The bull market and the popularity of mutual funds has helped provide an extra dividend for members of the Investment Company Institute - a cut in dues.
The ICI reduced its membership fees by approximately 20 percent during the past three years because of its growing reserves, the non-profit group said. Last year, the fee cuts resulted in a slight reduction in revenue from dues for the first time in at least six years. Nevertheless, the ICI's total revenue of approximately $37.8 million still exceeded expenses by about $1.5 million. Total revenue decreased by about one percent from 1997.
The cuts in membership dues came during a five-year period in which the mutual fund industry's assets - the basis the ICI uses to assess dues for mutual funds - grew from approximately $2 trillion in 1993 to about $5.5 trillion as of Dec. 31. The ICI's net assets nearly tripled during the same five-year period. (See accompanying chart).
The ICI could make further cuts in fees if reserves continue to grow, said Chris Wloszczyna, an ICI spokesperson. Wloszczyna declined to disclose the ICI's fee rates. John J. Brennan, ICI chairman and chairman and CEO of the Vanguard Group of Malvern, Pa., did not return calls seeking comment.
The ICI's finances are outlined in the group's federal tax returns. The ICI's fiscal year runs from Oct. 1 to Sept. 30. The Internal Revenue Service received the ICI's most recent tax return on Feb. 19. The IRS produced the return on June 10 in response to a Mutual Fund Market News Freedom of Information Act request.
The ICI had total revenue of approximately $37.8 million and expenses of $36.3 million for the year ending Sept 30.
The ICI's savings and investments totaled $34.4 million for the year. The organization's outstanding bills and liabilities reduced net assets last year to $27.2 million. Combined savings and investments have risen from approximately $11.7 million as of Sept. 30, 1993. Net assets stood at $9.2 million as of that same date.
The filing also revealed that the ICI's expenses increased by more than 60 percent from 1993 through 1998, rising from approximately $22.4 million to $36.3 million. The growth in expenses is "the cost of representing a growing industry," Wloszczyna said. In 1998, salaries and wages for rank and file employees of the ICI constituted the biggest single expense, at approximately $8.7 million. The organization has approximately 160 employees, Wloszczyna said. In 1993, the figure for salaries and wages was $5.5 billion.
The ICI tries to keep its reserves equal to approximately six to eight months of operating expenses, said Lawrence Maffia, senior vice president for the ICI. The effect of the fee reductions on ICI revenues has been limited in recent years because of market appreciation, Maffia said.
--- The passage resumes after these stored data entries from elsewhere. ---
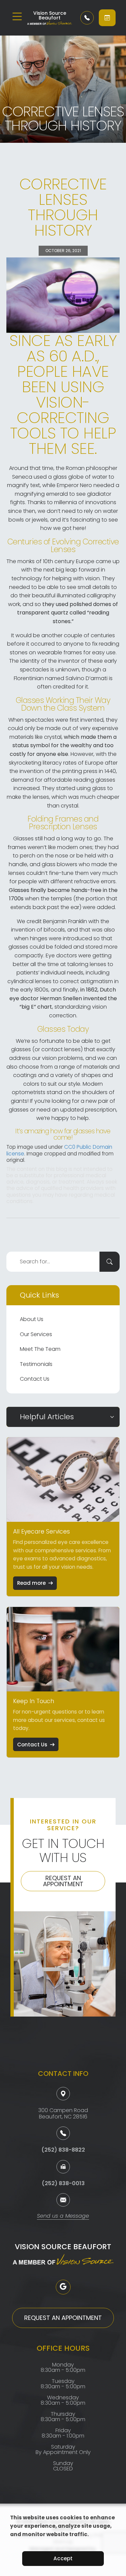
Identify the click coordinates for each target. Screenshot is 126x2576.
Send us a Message (63, 2216)
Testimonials (36, 1364)
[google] (63, 2287)
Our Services (36, 1334)
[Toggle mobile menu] (17, 16)
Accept (63, 2558)
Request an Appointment (63, 1881)
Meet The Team (40, 1349)
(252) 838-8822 (63, 2150)
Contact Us (34, 1379)
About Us (31, 1319)
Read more (31, 1582)
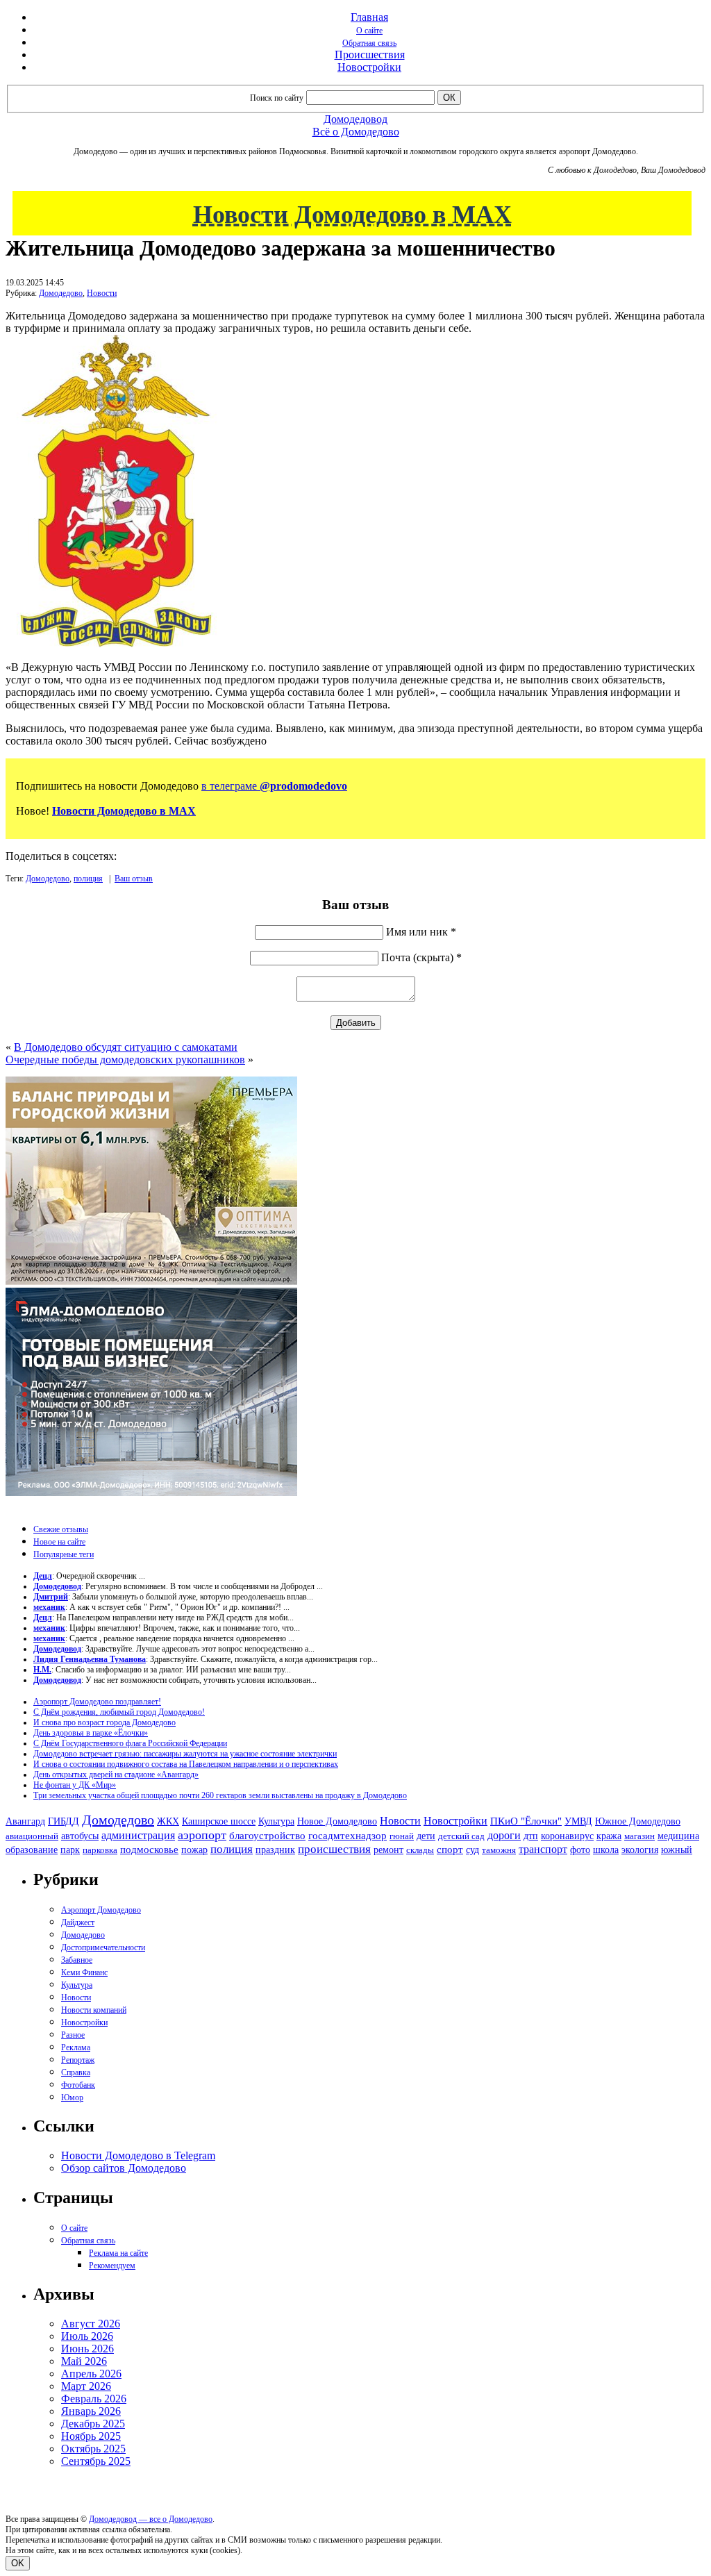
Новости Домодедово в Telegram (138, 2155)
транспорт (543, 1849)
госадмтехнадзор (347, 1835)
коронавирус (567, 1836)
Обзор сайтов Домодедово (123, 2168)
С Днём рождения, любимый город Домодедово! (119, 1712)
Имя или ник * (421, 932)
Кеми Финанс (84, 1972)
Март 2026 (86, 2386)
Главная (369, 17)
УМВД (578, 1821)
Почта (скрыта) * (421, 957)
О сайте (369, 30)
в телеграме (274, 786)
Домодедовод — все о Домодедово (150, 2519)
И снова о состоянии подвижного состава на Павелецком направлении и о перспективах (185, 1764)
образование (32, 1850)
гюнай (402, 1836)
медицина (678, 1836)
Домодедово (61, 293)
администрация (138, 1835)
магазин (639, 1836)
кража (608, 1836)
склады (420, 1850)
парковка (100, 1850)
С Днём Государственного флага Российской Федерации (130, 1743)
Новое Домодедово (337, 1821)
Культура (276, 1821)
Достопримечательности (103, 1947)
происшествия (334, 1849)
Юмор (72, 2097)
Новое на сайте (59, 1542)
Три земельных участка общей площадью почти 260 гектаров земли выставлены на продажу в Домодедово (220, 1795)
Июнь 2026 (87, 2348)
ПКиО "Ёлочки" (526, 1821)
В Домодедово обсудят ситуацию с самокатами (125, 1047)
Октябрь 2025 (93, 2448)
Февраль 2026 (93, 2398)
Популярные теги (63, 1554)
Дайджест (77, 1922)
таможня (499, 1850)
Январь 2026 (91, 2411)
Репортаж (77, 2060)
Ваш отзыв (134, 878)
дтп (531, 1835)
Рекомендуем (112, 2265)
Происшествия (370, 54)
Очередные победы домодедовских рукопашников (125, 1059)
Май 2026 (84, 2361)
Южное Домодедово (637, 1821)
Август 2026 (90, 2323)
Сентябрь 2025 (96, 2461)
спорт (450, 1849)
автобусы (80, 1836)
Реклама (75, 2047)
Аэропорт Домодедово (101, 1910)
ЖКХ (168, 1821)
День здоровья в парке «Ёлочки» (90, 1733)
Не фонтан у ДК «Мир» (74, 1785)
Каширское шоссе (219, 1821)
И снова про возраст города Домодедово (104, 1722)
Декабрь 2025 (93, 2423)
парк (70, 1849)
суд (472, 1850)
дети (426, 1835)
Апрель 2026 (91, 2373)
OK (17, 2563)
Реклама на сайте (118, 2253)
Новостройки (369, 67)
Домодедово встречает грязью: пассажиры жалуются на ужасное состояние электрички (185, 1754)
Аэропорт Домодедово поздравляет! (97, 1701)
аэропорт (202, 1835)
The ICI staff recommended the fee reductions, he said. The ICI's board of governors makes the final decision on fees and the ICI's budget, Wloszczyna said.
As of May 28, the ICI's membership included nearly 7,600 open-end mutual funds. The total assets of those funds, nearly $5.9 trillion, accounted for approximately 95 percent of the mutual fund industry's assets. In addition to the open-end funds, ICI members include about 480 closed-end funds, eight sponsors of unit investment trusts and investment advisory firms. The ICI's work includes political lobbying, investor education and research.
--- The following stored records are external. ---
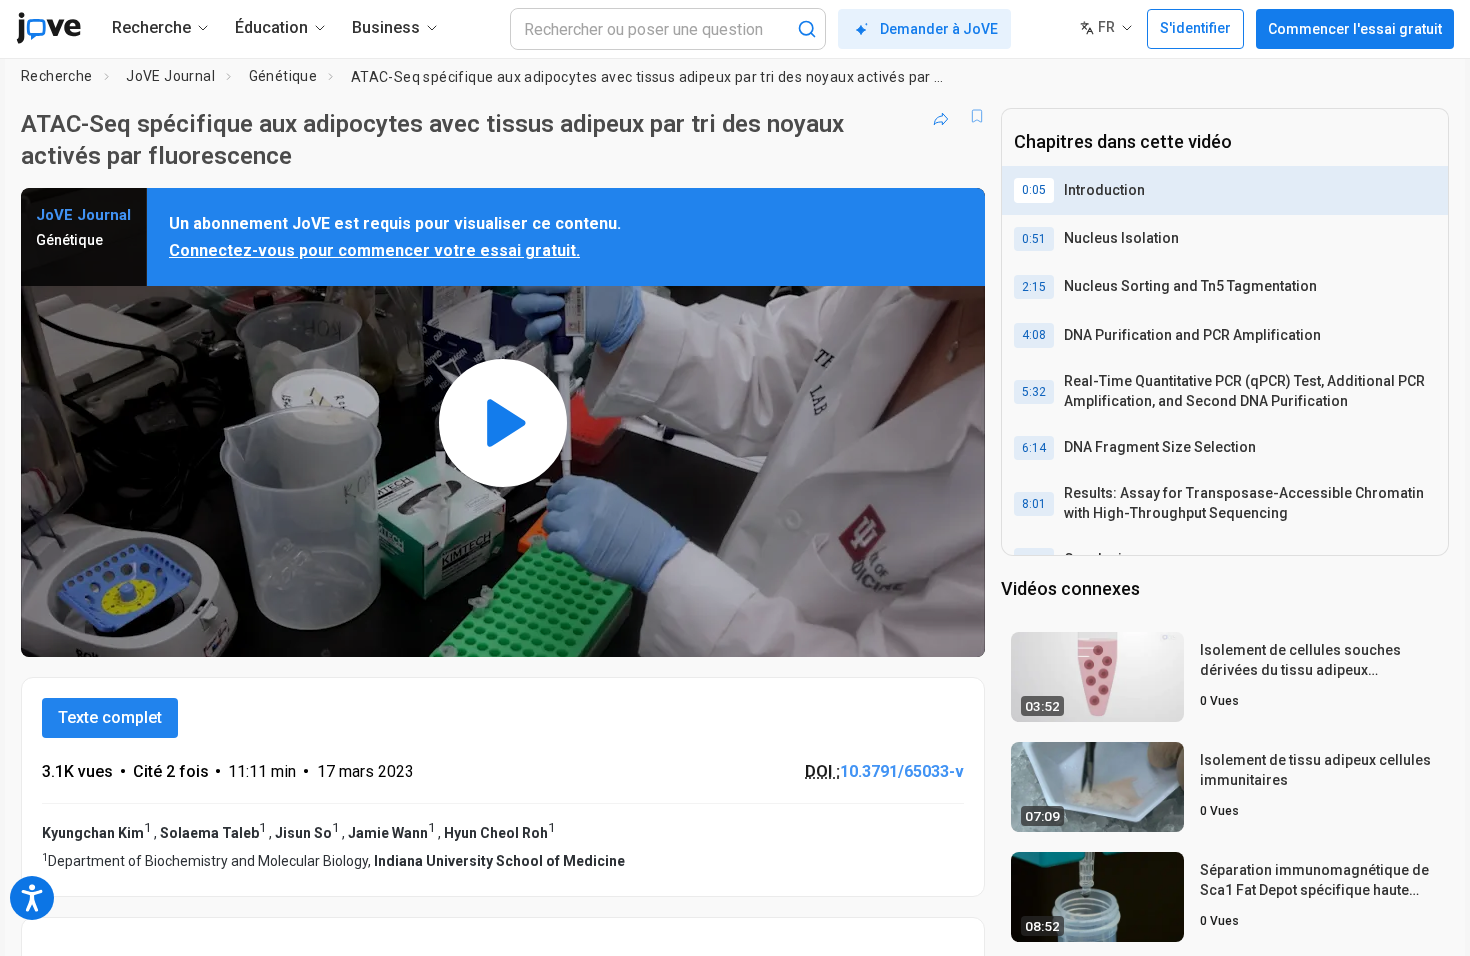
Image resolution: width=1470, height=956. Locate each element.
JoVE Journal (170, 76)
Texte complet (110, 717)
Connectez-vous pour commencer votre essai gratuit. (374, 250)
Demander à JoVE (939, 29)
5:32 (1034, 392)
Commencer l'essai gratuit (1355, 29)
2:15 (1034, 287)
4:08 (1034, 335)
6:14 (1034, 448)
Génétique (283, 76)
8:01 (1034, 504)
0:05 (1034, 190)
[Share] (941, 116)
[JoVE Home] (48, 28)
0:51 (1034, 239)
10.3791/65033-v (902, 771)
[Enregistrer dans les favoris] (977, 116)
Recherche (57, 76)
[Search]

The fee reduction led to slightly reduced revenues last year from $38.1 million in 1997 to $37.8 million. ICI dues revenue decreased from approximately $30.1 million for the year ending Sept. 30, 1997 to $29.7 million last year.
The Securities Industry Association, a non-profit trade group whose membership includes ICI members, adjusts fees annually in order to maintain revenue in line with expenses, said James Spellman, a spokesperson for the SIA. The SIA had an increase in revenue from dues of about $1 million last year. Total dues revenue was $16.6 million. Overall revenue for the SIA was $27.4 million and expenses were approximately $27 million.